:: Given information ::
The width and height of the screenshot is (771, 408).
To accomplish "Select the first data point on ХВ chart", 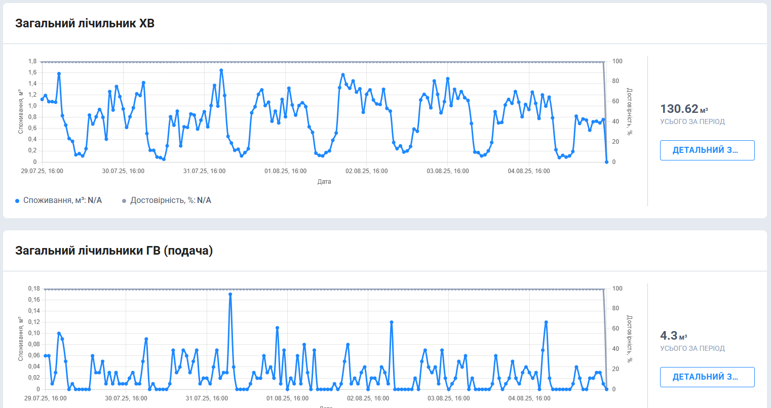I will pyautogui.click(x=42, y=100).
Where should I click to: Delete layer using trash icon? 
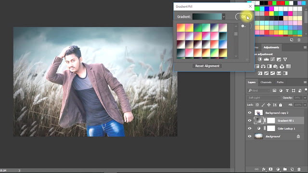[299, 169]
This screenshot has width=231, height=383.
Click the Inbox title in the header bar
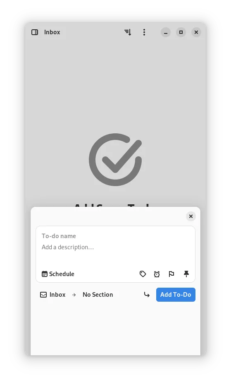click(x=52, y=32)
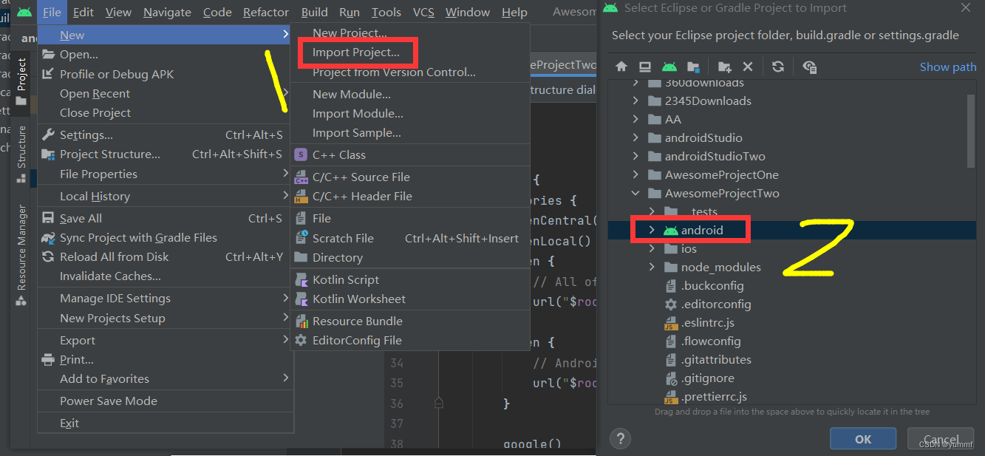The image size is (985, 456).
Task: Select Invalidate Caches menu entry
Action: (110, 276)
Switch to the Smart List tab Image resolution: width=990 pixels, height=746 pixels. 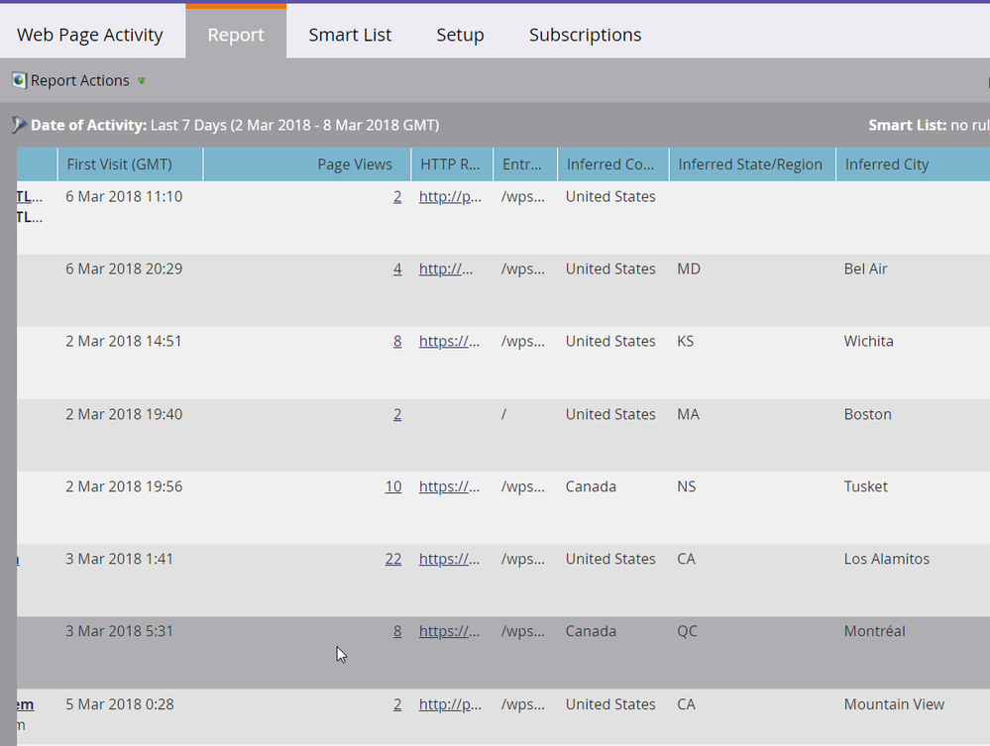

:: Exercise instructions ::
Lines that contain "screenshot" are the result; find them in the entries above and copy each one.

:: Answer section ::
The width and height of the screenshot is (771, 408).
This screenshot has width=231, height=383.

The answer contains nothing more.